*Work task*
In the entries below, which lines run from the one containing "You are a computer-use agent." to the one containing "Instruction: Create a new prompt with 新規プロンプト"? Copy exactly those lines, ends included, and no others.

*Task inputs*
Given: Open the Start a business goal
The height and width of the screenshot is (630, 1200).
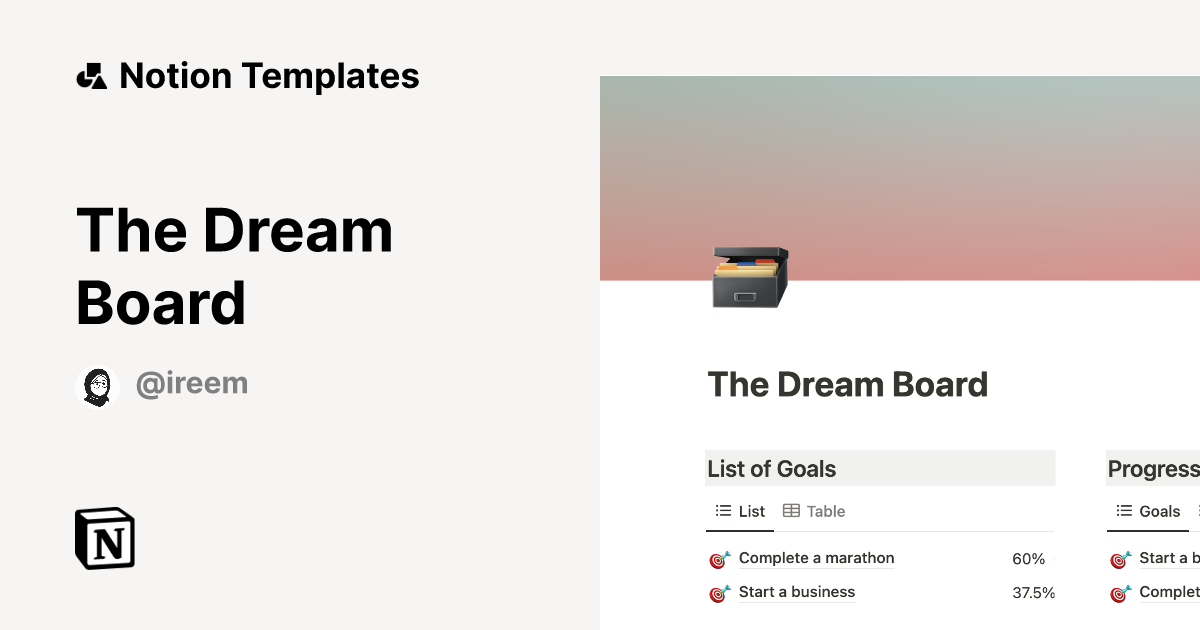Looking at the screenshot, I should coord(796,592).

* * *

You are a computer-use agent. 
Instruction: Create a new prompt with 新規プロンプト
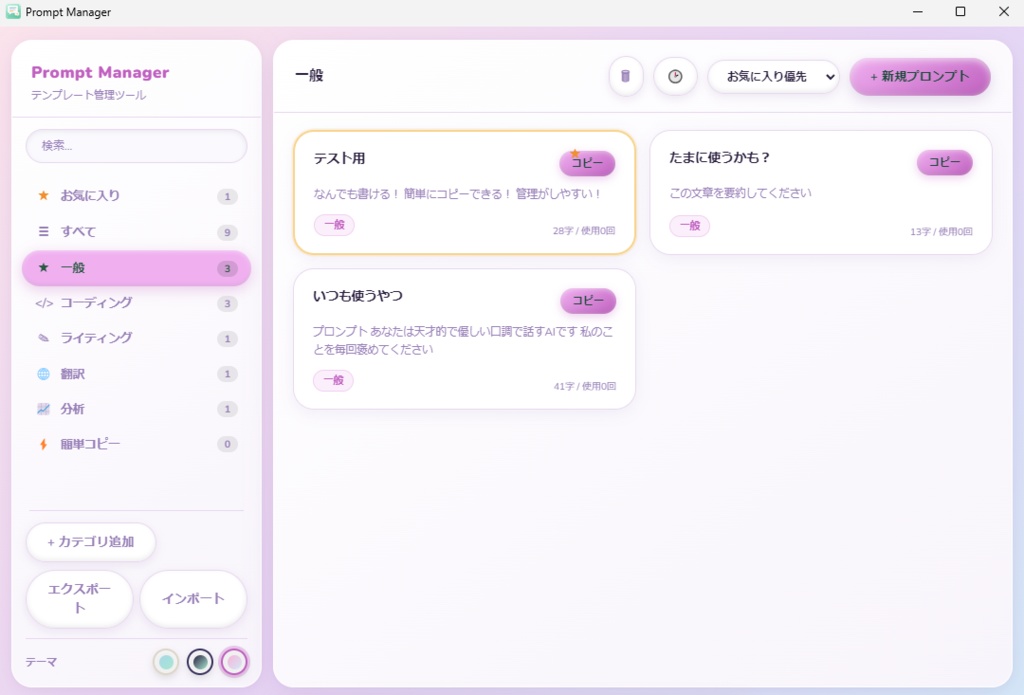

*Exercise response*
You are a computer-use agent. 
Instruction: Create a new prompt with 新規プロンプト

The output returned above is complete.